From: Sergei Sharonov <sergei.sharonov@halliburton.com>
To: linux-mtd@lists.infradead.org
Subject: Re: atomic file operations
Date: Wed, 23 Mar 2005 20:50:52 +0000 (UTC) [thread overview]
Message-ID: <loom.20050323T212715-407@post.gmane.org> (raw)
In-Reply-To: 4241396B.D689EB32@st.com
Estelle,
thanks, appreciate your help.
>
> Sergei Sharonov wrote:
> > Is a write of 1024 bytes atomic?
> > Does it relate to the page size in any way? BTW I am using NAND and the
> > page may vary between 512 and 2048 bytes depending on a device.
>
> No write operation is guaranteed to be atomic. Have a look
> at jffs2_write_inode_range in write.c : if there is not enough
> space in the current block for the whole data, it may be split
> into several chunks. Additionally write ops that overlap a
> cache page boundary (not a flash page) are always split at
> the page limit.
That means that one write may have several CRCs corresponding to
splinter chunks?
> If you want to have atomic writes, you could:
> 1) Mandatorily: ensure that your application will not
> issue write ops which overlap a page boundary.
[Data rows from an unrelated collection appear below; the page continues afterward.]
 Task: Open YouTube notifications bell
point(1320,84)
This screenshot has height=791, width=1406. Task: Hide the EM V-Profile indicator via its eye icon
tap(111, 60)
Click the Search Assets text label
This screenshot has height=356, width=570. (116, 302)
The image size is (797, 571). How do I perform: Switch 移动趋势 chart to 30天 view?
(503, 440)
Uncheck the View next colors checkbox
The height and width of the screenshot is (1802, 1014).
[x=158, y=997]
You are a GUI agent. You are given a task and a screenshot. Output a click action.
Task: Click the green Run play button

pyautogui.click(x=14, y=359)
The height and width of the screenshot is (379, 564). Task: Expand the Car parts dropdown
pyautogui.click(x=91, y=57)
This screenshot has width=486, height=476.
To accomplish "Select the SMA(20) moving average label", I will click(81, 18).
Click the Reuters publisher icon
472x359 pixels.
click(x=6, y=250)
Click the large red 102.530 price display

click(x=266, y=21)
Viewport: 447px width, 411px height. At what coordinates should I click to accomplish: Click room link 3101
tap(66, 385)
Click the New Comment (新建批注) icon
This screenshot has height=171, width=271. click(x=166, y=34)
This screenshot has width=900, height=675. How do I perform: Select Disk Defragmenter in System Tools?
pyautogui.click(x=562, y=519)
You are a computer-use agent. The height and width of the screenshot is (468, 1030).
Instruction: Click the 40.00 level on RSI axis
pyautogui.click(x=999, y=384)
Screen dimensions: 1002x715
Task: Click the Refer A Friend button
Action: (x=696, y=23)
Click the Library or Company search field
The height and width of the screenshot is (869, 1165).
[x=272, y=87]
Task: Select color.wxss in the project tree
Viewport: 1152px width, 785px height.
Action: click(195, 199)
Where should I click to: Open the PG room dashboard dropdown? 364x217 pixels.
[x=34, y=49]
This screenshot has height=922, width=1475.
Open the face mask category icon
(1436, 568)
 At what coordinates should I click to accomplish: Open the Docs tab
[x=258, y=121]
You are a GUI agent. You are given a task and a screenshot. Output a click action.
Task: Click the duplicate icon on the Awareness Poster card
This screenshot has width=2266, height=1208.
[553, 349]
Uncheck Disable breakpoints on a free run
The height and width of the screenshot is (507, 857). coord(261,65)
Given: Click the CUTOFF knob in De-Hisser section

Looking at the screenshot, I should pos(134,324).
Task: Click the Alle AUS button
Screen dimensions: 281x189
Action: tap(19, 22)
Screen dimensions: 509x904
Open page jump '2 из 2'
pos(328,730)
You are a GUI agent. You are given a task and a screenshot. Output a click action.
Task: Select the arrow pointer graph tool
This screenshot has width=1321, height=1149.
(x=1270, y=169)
> You should not tweak the JFFS2 code to write such
> overlapping nodes, otherwise you must also tweak
> the GC and it gets difficult.
> 2) Either tweak jffs2_write_inode_range to forbid
> splitting data which does not overlap a page boundary
> or adjust JFFS2_MIN_DATA_LEN to reserve enough
> space (difficult to estimate maybe if you have
> compression...).
>
> The above tweaking should ensure that an input buffer
> is written to JFFS2 FS as a single CRC-protected
> data node.
Ok, got that. Does not seem like a promissing idea considering
how fast jffs2 evolves and therefore how bad forking would be.
Thansk for the suggestion anyway.
> You should be aware that on NAND flash JFFS2 uses
> a (nand flash) page buffer (wbuf.c), which is flushed
> only on fsync/sync/umount. So even though your write
> ops will be atomic (with above code tweaks),
> there is no guarantee that a buffer is effectively
> committed to flash when write() returns, because the
> end of the data node may remain in the buffer.
> If you want that also, you can tweak JFFS2 again
> by requiring a wbuf flush after each "atomic write",
> or you can have your application call fsync after
> each write.
Beg pardon if it is FAQ, but if I open the file with O_SYNC
flag, wouldn't that guarantee synchronous write that does not
return untill all the data is in flash?
> > Is file rename atomic?
> See jffs2_rename in dir.c. There are two steps:
> make the new hard link, remove the old hard link.
> You may end up with two names for the same inode if
> there is a powerdown, so no it is not atomic.
Could not see that comming. Usualy people assume rename operation
atomic.
> > Second issue is: How badly these small chunks will affect my mount time?
> There have been previous threads about this.
> Some people proposed some (application-side) workaround,
> you can find it in the archive or maybe someone will point
> it to you.
I believe I saw a proposal to save small chunks as separate files, then
append them as a temp file and rename temp file to real log file.
The problems are (1) the log file is huge (2) rename is not atomic per
your reply.
Sergei Sharonov
next prev parent reply other threads:[~2005-03-23 21:01 UTC|newest]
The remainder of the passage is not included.